Oil futures: Prices up 4% after Hamas attacks on Israel, off from highs

9 Oct 2023

Quantum Commodity Intelligence – Crude oil futures Monday were sharply higher after the Hamas-led attack on Israel sparked concerns over regional security and the prospect of a second major war in as many years, coming after Russia's invasion of Ukraine.

Front-month Dec23 ICE Brent futures were trading at $88.09/b (1935 GMT), compared to Friday's settle of $84.58/b but off from the earlier high of $89.00/b.

At the same time Nov23 NYMEX WTI was trading $86.33/b, versus Monday's peak of $87.24/b Friday's settle of $82.79/b.

The attack from Hamas left hundreds of Israeli citizens dead following multiple border incursions launched from the Gaza Strip on Saturday.  

Although the conflict has no immediate impact on oil production, the situation has rocked regional politics, with the country's Prime Minister Benjamin Netanyahu flagging the prospect of a "long war" following the terrorist atrocities.

"Recognizing the elevated uncertainty and incomplete information at this early stage, we note that there has been no impact to current global oil production, and that we see as unlikely any immediate large effect on the near-term supply-demand balance and near-term oil inventories, which tend to be the main fundamental driver of oil prices," said Goldman Sachs in a client note, maintaining its $100/b Brent forecast by the end of Q2 2024.

Morgan Stanley also noted Monday that neither Israel itself nor any of its direct neighbours are large oil-producing countries, "so we judge the likely impact on oil supplies as minimal for now."

However, the bank cautioned, "this could change if this conflict were to spread."

Israel's Ashkelon oil terminal was closed Monday along with output from the offshore Tamar gas field, while concerns were also flagged over refineries at Haifa and Ashdod, which could be targeted.

Relations

But Goldman also said the events were likely to derail, at least for now, the normalization of Saudi-Israeli relations and associated boost to Saudi production, referencing a Wall Street Journal article published on Friday afternoon prior to the attacks.

"Saudi Arabia has told the White House it would be willing to boost oil production early next year if crude prices are high - a move aimed at winning goodwill in Congress for a deal in which the kingdom would recognize Israel and in return get a defence pact with Washington, Saudi and US officials said," according to the WSJ article.
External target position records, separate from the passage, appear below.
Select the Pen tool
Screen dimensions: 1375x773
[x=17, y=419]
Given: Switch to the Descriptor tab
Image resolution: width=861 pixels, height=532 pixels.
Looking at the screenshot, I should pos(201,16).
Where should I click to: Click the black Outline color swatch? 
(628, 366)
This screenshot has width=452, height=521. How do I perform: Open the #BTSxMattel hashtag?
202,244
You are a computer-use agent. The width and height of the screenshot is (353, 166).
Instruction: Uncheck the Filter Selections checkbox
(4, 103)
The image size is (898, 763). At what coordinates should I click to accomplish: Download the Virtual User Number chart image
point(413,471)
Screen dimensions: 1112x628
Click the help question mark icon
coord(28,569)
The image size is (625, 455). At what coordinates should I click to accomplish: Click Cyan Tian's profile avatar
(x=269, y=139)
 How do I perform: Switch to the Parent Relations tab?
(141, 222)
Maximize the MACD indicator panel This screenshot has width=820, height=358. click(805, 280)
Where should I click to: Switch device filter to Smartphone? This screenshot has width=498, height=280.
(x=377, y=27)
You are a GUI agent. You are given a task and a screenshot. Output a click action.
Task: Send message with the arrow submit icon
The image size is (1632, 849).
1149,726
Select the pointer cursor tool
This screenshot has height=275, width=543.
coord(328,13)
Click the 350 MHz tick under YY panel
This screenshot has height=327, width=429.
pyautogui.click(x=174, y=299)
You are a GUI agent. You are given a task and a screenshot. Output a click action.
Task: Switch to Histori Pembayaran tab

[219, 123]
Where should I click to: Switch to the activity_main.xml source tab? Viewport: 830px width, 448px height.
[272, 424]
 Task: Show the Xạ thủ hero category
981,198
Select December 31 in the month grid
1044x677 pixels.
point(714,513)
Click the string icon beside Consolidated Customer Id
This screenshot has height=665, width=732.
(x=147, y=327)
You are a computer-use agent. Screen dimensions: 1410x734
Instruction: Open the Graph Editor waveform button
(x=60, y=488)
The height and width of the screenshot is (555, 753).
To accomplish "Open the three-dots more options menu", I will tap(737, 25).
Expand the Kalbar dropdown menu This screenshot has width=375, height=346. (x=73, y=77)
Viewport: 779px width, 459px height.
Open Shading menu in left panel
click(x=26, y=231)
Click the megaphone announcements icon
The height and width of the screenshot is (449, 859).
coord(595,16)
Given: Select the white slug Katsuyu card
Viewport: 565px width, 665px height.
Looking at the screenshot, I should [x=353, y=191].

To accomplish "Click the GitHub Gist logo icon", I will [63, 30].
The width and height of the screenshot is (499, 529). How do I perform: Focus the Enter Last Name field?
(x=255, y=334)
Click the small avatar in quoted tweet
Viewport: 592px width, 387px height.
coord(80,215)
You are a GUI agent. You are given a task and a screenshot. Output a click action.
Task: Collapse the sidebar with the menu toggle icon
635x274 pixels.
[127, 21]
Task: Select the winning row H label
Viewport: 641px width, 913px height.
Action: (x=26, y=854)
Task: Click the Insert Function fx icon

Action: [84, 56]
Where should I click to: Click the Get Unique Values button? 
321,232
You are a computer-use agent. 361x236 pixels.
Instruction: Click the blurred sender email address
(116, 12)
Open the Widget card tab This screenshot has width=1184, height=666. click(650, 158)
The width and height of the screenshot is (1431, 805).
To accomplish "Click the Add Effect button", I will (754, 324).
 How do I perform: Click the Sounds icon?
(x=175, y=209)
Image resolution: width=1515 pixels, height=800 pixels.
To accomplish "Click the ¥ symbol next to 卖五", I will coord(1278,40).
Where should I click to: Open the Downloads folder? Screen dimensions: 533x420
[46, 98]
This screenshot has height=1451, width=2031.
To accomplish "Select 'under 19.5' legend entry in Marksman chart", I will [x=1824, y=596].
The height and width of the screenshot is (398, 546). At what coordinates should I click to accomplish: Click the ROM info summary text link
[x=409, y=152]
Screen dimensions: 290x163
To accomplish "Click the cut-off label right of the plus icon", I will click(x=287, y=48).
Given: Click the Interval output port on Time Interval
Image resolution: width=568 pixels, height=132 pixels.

Stephen Innes, managing partner of SPI Asset Management, said prices are likely to remain not only elevated but volatile, noting historical analysis suggests that oil prices tend to experience sustained gains after Middle East crises. 

"Outside of oil prices, which typically elicit a buy-first-ask-questions-later response to Middle East geopolitical escalations, broader markets should veer risk-off but possibly slide to a more wait-and-see mode to determine if there were puppet masters behind the attack. Particularly Tehran, which could all but guarantee a broader conflagration."